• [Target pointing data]
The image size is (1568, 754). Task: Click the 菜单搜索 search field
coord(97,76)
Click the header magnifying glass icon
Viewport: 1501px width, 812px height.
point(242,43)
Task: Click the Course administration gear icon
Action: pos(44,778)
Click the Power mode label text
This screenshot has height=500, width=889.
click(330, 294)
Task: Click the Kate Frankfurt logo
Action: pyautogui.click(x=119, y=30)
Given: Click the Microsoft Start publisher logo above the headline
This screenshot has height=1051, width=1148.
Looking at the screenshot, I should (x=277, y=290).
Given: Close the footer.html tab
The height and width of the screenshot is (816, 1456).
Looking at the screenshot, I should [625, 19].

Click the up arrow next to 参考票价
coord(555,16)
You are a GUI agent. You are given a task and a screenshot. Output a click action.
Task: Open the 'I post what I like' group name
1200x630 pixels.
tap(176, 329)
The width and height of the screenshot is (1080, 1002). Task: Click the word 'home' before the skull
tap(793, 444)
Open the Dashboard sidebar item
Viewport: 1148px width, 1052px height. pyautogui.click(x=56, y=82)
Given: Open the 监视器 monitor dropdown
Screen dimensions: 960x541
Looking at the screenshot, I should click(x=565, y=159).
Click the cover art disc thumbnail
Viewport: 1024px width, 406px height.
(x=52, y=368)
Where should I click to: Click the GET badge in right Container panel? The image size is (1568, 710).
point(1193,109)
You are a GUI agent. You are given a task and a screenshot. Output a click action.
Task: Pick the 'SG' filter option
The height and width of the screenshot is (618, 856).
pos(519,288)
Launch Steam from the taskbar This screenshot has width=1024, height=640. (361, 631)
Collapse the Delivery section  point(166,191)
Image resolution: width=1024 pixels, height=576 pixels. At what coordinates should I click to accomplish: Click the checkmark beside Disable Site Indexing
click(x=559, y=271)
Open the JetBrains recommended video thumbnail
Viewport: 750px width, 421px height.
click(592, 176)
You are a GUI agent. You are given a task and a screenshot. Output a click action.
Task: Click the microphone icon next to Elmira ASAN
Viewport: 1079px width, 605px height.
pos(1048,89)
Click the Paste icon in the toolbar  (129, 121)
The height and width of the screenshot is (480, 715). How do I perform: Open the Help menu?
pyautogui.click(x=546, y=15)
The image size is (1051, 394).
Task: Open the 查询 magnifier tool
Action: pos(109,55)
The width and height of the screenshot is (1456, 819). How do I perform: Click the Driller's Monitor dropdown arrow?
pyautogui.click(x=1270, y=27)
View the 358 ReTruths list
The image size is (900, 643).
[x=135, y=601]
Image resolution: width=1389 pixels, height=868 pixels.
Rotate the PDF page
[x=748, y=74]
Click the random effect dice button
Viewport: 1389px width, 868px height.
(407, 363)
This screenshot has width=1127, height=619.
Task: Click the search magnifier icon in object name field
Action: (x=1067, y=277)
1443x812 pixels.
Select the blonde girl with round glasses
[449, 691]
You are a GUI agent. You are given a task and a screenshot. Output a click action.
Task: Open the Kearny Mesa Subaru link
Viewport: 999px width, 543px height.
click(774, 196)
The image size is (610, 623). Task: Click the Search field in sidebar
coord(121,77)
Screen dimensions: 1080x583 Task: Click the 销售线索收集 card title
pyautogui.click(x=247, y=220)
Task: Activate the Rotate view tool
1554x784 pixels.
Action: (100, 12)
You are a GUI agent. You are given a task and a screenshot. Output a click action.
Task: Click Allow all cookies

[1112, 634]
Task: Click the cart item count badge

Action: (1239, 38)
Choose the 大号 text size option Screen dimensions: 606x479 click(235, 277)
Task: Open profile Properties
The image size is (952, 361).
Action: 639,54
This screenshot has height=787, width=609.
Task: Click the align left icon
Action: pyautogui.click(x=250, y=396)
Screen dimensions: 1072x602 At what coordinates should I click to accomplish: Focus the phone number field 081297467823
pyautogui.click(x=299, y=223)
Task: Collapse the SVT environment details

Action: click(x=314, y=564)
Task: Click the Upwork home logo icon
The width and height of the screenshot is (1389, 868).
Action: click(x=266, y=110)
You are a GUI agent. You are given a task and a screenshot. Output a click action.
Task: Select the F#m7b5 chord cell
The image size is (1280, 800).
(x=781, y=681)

• [Requirements] Retype the lines above, character for character, from the first to the last.

• [Solved exercise]
The image size is (1568, 754). Task: Click the 菜单搜索 search field
coord(97,76)
Click the header magnifying glass icon
Viewport: 1501px width, 812px height.
point(242,43)
Task: Click the Course administration gear icon
Action: pos(44,778)
Click the Power mode label text
This screenshot has height=500, width=889.
click(330, 294)
Task: Click the Kate Frankfurt logo
Action: pyautogui.click(x=119, y=30)
Given: Click the Microsoft Start publisher logo above the headline
This screenshot has height=1051, width=1148.
Looking at the screenshot, I should (x=277, y=290).
Given: Close the footer.html tab
The height and width of the screenshot is (816, 1456).
Looking at the screenshot, I should [625, 19].

Click the up arrow next to 参考票价
coord(555,16)
You are a GUI agent. You are given a task and a screenshot. Output a click action.
Task: Open the 'I post what I like' group name
1200x630 pixels.
tap(176, 329)
The width and height of the screenshot is (1080, 1002). Task: Click the word 'home' before the skull
tap(793, 444)
Open the Dashboard sidebar item
Viewport: 1148px width, 1052px height. pyautogui.click(x=56, y=82)
Given: Open the 监视器 monitor dropdown
Screen dimensions: 960x541
Looking at the screenshot, I should click(x=565, y=159).
Click the cover art disc thumbnail
Viewport: 1024px width, 406px height.
(x=52, y=368)
Where should I click to: Click the GET badge in right Container panel? The image size is (1568, 710).
point(1193,109)
You are a GUI agent. You are given a task and a screenshot. Output a click action.
Task: Pick the 'SG' filter option
The height and width of the screenshot is (618, 856).
pos(519,288)
Launch Steam from the taskbar This screenshot has width=1024, height=640. (361, 631)
Collapse the Delivery section  point(166,191)
Image resolution: width=1024 pixels, height=576 pixels. At what coordinates should I click to accomplish: Click the checkmark beside Disable Site Indexing
click(x=559, y=271)
Open the JetBrains recommended video thumbnail
Viewport: 750px width, 421px height.
click(592, 176)
You are a GUI agent. You are given a task and a screenshot. Output a click action.
Task: Click the microphone icon next to Elmira ASAN
Viewport: 1079px width, 605px height.
pos(1048,89)
Click the Paste icon in the toolbar  (129, 121)
The height and width of the screenshot is (480, 715). How do I perform: Open the Help menu?
pyautogui.click(x=546, y=15)
The image size is (1051, 394).
Task: Open the 查询 magnifier tool
Action: pos(109,55)
The width and height of the screenshot is (1456, 819). How do I perform: Click the Driller's Monitor dropdown arrow?
pyautogui.click(x=1270, y=27)
View the 358 ReTruths list
The image size is (900, 643).
[x=135, y=601]
Image resolution: width=1389 pixels, height=868 pixels.
Rotate the PDF page
[x=748, y=74]
Click the random effect dice button
Viewport: 1389px width, 868px height.
(407, 363)
This screenshot has width=1127, height=619.
Task: Click the search magnifier icon in object name field
Action: (x=1067, y=277)
1443x812 pixels.
Select the blonde girl with round glasses
[449, 691]
You are a GUI agent. You are given a task and a screenshot. Output a click action.
Task: Open the Kearny Mesa Subaru link
Viewport: 999px width, 543px height.
click(774, 196)
The image size is (610, 623). Task: Click the Search field in sidebar
coord(121,77)
Screen dimensions: 1080x583 Task: Click the 销售线索收集 card title
pyautogui.click(x=247, y=220)
Task: Activate the Rotate view tool
1554x784 pixels.
Action: (100, 12)
You are a GUI agent. You are given a task and a screenshot. Output a click action.
Task: Click Allow all cookies

[1112, 634]
Task: Click the cart item count badge

Action: (1239, 38)
Choose the 大号 text size option Screen dimensions: 606x479 click(235, 277)
Task: Open profile Properties
The image size is (952, 361).
Action: 639,54
This screenshot has height=787, width=609.
Task: Click the align left icon
Action: pyautogui.click(x=250, y=396)
Screen dimensions: 1072x602 At what coordinates should I click to accomplish: Focus the phone number field 081297467823
pyautogui.click(x=299, y=223)
Task: Collapse the SVT environment details

Action: click(x=314, y=564)
Task: Click the Upwork home logo icon
The width and height of the screenshot is (1389, 868).
Action: click(x=266, y=110)
You are a GUI agent. You are given a task and a screenshot. Output a click action.
Task: Select the F#m7b5 chord cell
The image size is (1280, 800).
(x=781, y=681)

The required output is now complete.